• _ABOUT THIS TASK_:
Wherever the word "will" occurs in the lines below, copy the whole line.
START DATA EXTRACT
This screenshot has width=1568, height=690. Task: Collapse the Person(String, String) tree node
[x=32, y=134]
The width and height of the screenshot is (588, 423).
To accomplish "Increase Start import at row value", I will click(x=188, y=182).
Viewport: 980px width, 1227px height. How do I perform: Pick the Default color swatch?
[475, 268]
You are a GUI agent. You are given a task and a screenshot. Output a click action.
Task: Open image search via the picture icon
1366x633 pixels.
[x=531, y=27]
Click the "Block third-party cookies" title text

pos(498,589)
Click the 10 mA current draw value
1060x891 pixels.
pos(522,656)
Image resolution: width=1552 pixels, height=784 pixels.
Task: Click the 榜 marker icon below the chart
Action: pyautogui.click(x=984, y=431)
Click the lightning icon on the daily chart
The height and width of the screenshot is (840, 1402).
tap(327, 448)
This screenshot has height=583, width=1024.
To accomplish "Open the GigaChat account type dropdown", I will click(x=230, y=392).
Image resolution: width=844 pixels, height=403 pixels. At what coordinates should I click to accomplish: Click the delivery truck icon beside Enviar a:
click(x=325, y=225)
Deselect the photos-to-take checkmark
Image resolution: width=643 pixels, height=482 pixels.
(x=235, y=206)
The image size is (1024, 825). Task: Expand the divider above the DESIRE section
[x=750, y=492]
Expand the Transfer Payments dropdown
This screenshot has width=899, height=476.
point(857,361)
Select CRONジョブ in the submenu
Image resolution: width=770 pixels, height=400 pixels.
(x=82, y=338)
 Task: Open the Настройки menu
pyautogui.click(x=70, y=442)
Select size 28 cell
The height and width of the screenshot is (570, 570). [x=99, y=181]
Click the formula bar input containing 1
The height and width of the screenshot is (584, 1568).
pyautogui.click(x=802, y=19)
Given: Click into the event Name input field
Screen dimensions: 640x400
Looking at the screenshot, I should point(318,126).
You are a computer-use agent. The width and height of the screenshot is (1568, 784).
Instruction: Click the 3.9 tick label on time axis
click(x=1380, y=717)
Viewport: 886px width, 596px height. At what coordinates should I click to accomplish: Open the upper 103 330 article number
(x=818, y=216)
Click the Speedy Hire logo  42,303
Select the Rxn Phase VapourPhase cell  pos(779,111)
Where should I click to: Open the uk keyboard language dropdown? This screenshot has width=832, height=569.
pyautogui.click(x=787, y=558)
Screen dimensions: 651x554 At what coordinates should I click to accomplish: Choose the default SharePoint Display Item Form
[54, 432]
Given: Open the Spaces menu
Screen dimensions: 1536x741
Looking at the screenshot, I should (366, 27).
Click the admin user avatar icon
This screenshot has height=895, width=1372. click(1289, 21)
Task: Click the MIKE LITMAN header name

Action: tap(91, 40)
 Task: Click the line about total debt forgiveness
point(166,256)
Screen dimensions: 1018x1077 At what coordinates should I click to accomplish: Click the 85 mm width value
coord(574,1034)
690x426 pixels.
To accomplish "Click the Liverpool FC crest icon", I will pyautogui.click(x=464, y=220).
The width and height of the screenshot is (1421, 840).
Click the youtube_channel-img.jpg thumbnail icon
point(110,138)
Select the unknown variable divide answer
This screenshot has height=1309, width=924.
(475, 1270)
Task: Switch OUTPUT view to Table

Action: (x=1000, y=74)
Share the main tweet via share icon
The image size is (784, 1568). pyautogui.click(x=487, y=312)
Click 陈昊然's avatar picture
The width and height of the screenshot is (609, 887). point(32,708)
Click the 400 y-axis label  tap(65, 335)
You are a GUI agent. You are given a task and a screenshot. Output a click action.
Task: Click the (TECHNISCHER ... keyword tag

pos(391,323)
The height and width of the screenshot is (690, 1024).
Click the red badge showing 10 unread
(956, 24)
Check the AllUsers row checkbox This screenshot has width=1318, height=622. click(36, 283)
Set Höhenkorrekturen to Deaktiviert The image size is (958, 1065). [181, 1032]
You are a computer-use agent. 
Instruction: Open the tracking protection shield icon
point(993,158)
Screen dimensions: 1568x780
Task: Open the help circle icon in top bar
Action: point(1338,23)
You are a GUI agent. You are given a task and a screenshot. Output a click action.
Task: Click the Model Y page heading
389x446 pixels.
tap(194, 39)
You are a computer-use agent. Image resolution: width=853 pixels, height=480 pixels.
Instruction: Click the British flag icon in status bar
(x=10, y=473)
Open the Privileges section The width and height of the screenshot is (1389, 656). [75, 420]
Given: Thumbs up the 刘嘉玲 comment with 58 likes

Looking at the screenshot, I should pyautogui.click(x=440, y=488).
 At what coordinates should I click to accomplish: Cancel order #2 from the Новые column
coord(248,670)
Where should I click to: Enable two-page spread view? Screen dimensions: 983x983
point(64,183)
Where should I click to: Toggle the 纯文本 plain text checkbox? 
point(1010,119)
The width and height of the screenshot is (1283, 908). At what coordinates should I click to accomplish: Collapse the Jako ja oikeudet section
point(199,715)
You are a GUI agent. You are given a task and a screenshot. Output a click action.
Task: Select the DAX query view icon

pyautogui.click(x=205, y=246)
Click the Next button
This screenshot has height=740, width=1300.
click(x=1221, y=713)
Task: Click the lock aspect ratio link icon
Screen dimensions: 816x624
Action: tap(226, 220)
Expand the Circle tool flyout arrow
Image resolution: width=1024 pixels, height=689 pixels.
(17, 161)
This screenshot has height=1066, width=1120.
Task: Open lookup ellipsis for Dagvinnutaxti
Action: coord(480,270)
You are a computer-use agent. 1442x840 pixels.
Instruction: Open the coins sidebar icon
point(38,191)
END DATA EXTRACT
• _SOLVED EXERCISE_:
To accomplish "Increase Start import at row value", I will click(x=188, y=182).
To accomplish "Open the GigaChat account type dropdown", I will click(x=230, y=392).
To accomplish "Click the Liverpool FC crest icon", I will pyautogui.click(x=464, y=220).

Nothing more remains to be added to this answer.